Data records
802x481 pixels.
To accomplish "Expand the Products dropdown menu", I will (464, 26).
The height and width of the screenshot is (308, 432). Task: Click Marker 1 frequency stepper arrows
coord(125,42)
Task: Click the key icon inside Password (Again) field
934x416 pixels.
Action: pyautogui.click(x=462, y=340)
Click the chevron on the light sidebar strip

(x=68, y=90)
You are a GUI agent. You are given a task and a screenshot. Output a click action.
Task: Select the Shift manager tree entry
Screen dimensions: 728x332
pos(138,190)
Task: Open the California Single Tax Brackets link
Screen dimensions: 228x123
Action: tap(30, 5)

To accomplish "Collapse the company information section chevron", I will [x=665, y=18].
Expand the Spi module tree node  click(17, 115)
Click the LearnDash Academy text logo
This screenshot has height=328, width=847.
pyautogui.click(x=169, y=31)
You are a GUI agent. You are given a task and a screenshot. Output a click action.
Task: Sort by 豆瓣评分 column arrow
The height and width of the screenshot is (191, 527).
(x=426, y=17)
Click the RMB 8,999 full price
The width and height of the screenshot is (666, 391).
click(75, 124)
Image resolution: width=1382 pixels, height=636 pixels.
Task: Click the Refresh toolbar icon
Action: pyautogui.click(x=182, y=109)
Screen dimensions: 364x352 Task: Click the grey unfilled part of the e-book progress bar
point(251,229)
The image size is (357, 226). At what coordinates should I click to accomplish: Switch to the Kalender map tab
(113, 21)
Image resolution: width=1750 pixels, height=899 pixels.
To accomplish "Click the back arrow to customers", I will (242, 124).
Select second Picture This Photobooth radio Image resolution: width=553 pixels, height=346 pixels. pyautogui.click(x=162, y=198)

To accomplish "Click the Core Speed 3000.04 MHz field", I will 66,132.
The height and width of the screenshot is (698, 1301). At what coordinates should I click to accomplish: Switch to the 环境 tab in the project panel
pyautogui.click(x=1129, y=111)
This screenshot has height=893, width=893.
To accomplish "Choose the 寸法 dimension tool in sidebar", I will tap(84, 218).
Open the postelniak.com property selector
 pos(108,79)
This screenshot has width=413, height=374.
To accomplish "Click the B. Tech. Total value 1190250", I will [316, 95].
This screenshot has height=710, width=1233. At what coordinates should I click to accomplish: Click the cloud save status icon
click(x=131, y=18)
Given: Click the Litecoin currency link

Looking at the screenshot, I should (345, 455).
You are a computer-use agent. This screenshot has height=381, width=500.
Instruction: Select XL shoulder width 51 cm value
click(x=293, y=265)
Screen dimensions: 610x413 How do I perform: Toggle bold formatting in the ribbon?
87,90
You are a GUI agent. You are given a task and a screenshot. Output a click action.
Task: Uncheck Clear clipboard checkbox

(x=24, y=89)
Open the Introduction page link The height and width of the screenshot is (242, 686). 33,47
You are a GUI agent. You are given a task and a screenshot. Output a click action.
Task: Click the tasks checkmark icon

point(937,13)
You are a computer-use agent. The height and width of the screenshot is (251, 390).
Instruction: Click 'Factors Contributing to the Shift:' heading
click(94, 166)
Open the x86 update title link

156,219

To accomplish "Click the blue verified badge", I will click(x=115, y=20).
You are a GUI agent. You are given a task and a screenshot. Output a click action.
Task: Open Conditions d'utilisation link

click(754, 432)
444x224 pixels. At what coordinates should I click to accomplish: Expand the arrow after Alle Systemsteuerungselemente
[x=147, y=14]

* [Task brief]: Copy out each line of the records above that includes "field".

* [Task response]:
Task: Click the key icon inside Password (Again) field
To accomplish "Click the Core Speed 3000.04 MHz field", I will 66,132.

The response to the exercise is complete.